Ecological divergence and the history of gene flow in the Nearctic milksnakes (Lampropeltis triangulum complex)

Many phylogeographic studies on species with large ranges have found genetic-geographic structure associated with changes in habitat and physical barriers to gene flow. These studies may conclude absence of population structure, lineage structure that indicates unique species have been discovered, or suggest more research is needed prior to delimitation. Comparative risks of delimiting species incorrectly or failing to delimit species are usually not weighed and a more detailed return to these problems with more data often does not occur. With genomic data and better modeling capabilities we can more clearly delimit species by understanding causes of speciation with respect to biogeography and migration between lineages, the location of hybrid zones in relationship to the ecology of parental lineages, and differential introgression of genes between taxa.

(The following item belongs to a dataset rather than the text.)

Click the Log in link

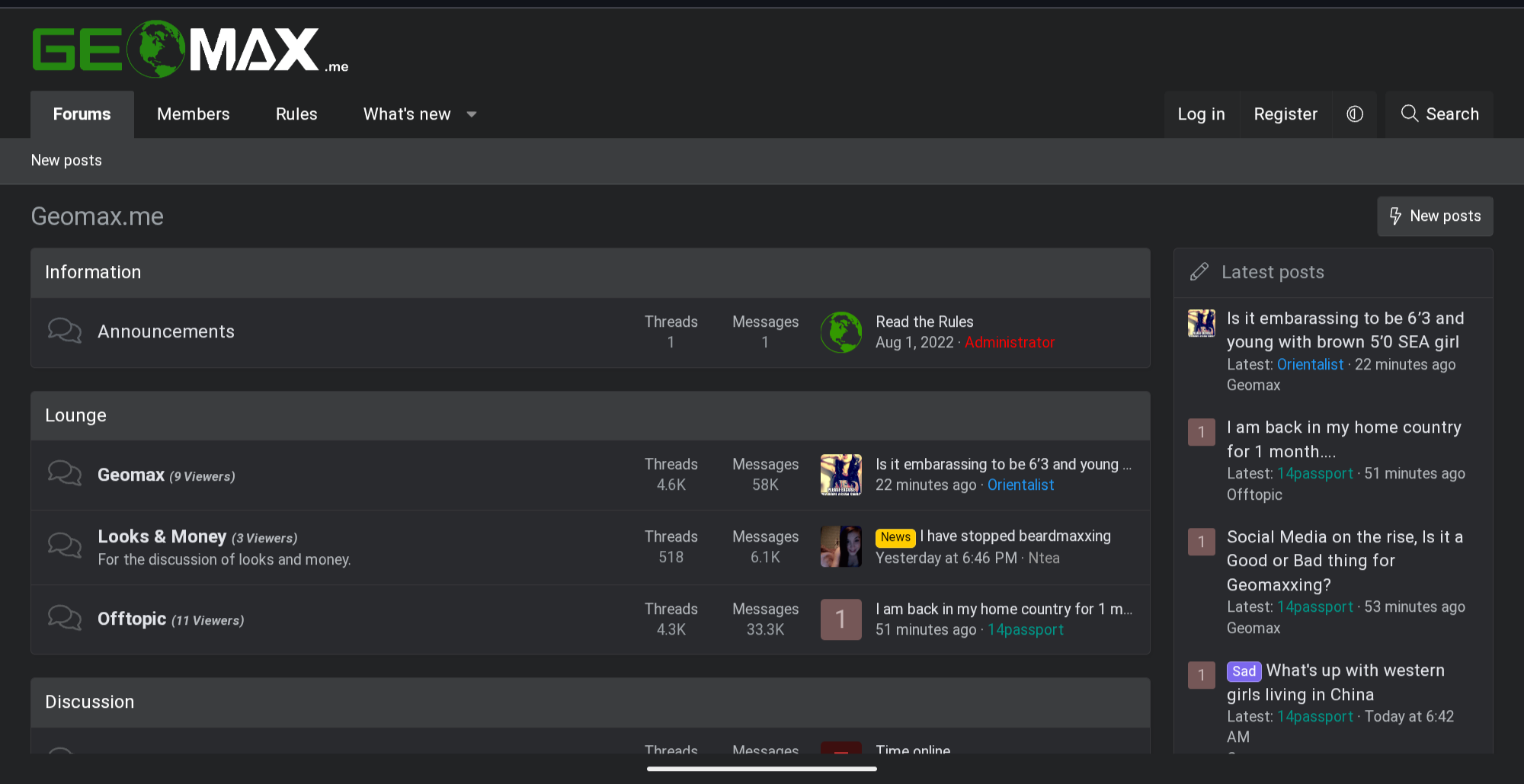click(x=1201, y=114)
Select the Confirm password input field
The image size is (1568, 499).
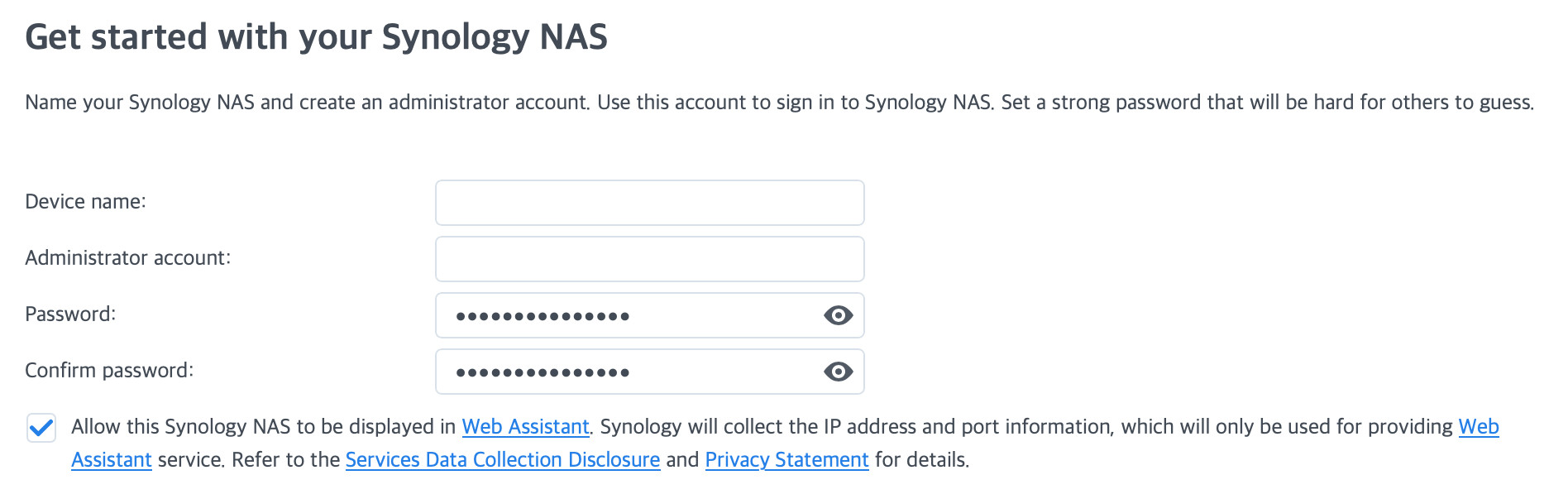click(x=629, y=372)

Here we examine the origins of three Nearctic milksnakes (Lampropeltis elapsoides, L. triangulum, and L. gentilis) using genomic-scale data to better understand the diversification of these taxa previously delimited based on a smaller genetic dataset. Methods that reject pure isolation by distance in favor of environmentally driven reduction in gene flow clearly indicate that all three lineages should continue to be recognized as unique species. These results underscore conspicuous environmental changes that occur between the sister-taxa forming due to changes in habitat from the Great Plains (GP) to the forested regions of the Eastern Nearctic (ENA). This area has been recognized for turnover of reptile and amphibian species but with few phylogeographic studies examining environmental-genetic structure in this region. We show that the two species meeting at the GP/ENA, L. triangulum and L. gentilis, likely formed in the mid-Pleistocene and have maintained partial reproductive isolation over much of this time, exchanging fewer than one migrant/generation, and formed a hybrid zone with differential introgression of loci. We also show that when L. triangulum and L. gentilis are each in contact with the much older L. elapsoides, some limited gene flow has occurred. We conclude that phylogenetic reticulation in this genus, and likely for many other taxa, is common across throughout time. Furthermore, the application of the biological species concept to the whole genome will give rise to grave misunderstandings of the complexities of how species form and remain unique even in the face of gene flow.